Siamo quindi condannati alla guerra? Le neuroscienze, attraverso lo studio del default network, un’importante rete cerebrale che presiede alle narrazioni, mostra risultati contrastanti, per cui, allo stato attuale delle conoscenze, risulta non provato che il concetto di nemico abbia un fondamento biologico.
Lo stesso schema del viaggio dell’eroe non è l’unico possibile, anzi, esistono schemi narrativi diversi da questo che spiegano benissimo le storie e le narrazioni senza bisogno di inventarsi un nemico. C’è quindi ancora speranza per una costruzione della propria identità non fondata sulla necessità di avere un nemico, un progetto a cui sembrano indirizzarci le grandi religioni con il loro appello alla fratellanza universale se non, in certi casi, cosmica.
Narrazioni e terapia
Nonostante i rischi insiti in ogni storia, esiste anche un aspetto positivo delle narrazioni. La manipolazione narrativa dell’identità può essere anche terapeutica e volta a fin di bene, come dimostrano le varie tecniche di counselling che cercano tutte di sostituire la narrazione: “sono un perdente” con qualcosa di più assertivo e accettabile sia per il paziente che per l’ambiente sociale in cui si muove.
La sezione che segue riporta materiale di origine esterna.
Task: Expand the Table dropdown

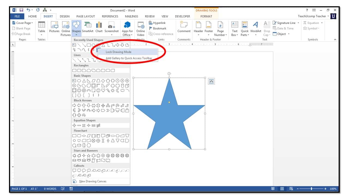Action: 41,35
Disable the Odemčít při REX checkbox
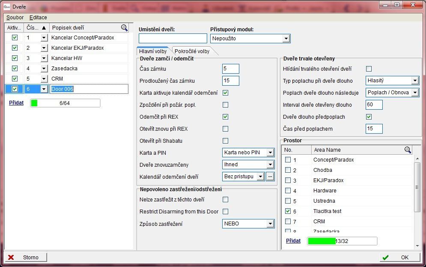 pos(226,117)
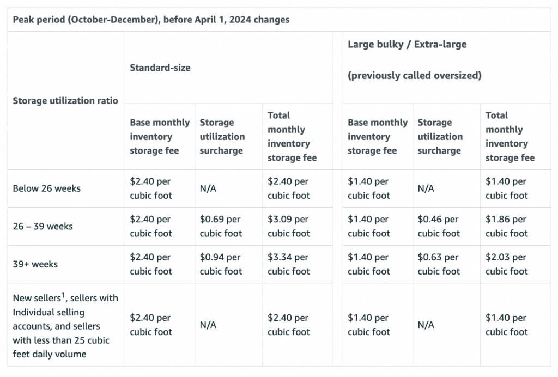Click the Peak period table title
This screenshot has width=558, height=377.
point(151,20)
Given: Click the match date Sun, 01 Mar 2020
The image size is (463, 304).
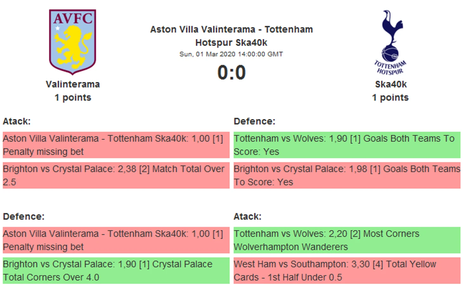Looking at the screenshot, I should coord(231,54).
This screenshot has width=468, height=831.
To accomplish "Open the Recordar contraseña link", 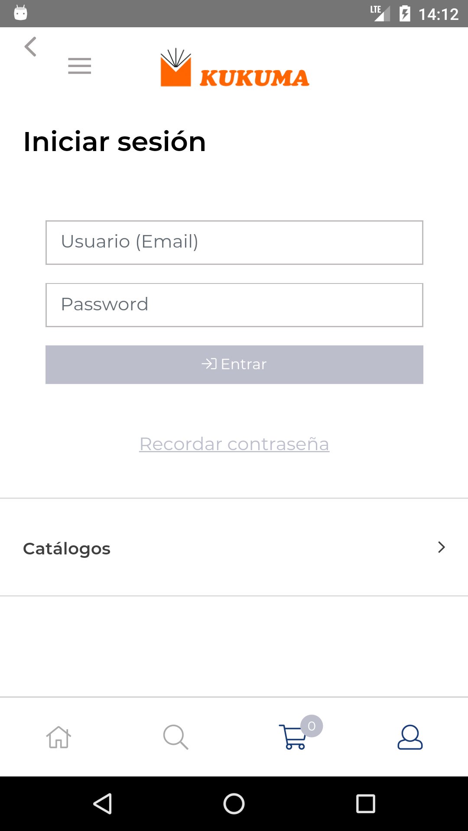I will pos(234,444).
Oltre al counselling, le narrazioni stanno trovando spazio anche in ambito clinico e psichiatrico, al punto che è stata fondata in Italia una associazione di medicina narrativa. Gli ambiti più promettenti sono legati alla cura degli shock da trauma.
In conclusione, le narrazioni sono quindi armi potenti e non andrebbero mai sottovalutate proprio per il ruolo decisivo che svolgono nella definizione del sé: “E quando trovi il coraggio di raccontarla, la tua storia, tutto cambia. Perché nel momento stesso in cui la vita si fa racconto, il buio si fa luce e la luce ti indica una strada. E adesso lo sai, il posto caldo, il posto al sud sei tu”, Ferzan Özpetek (Rosso Istanbul).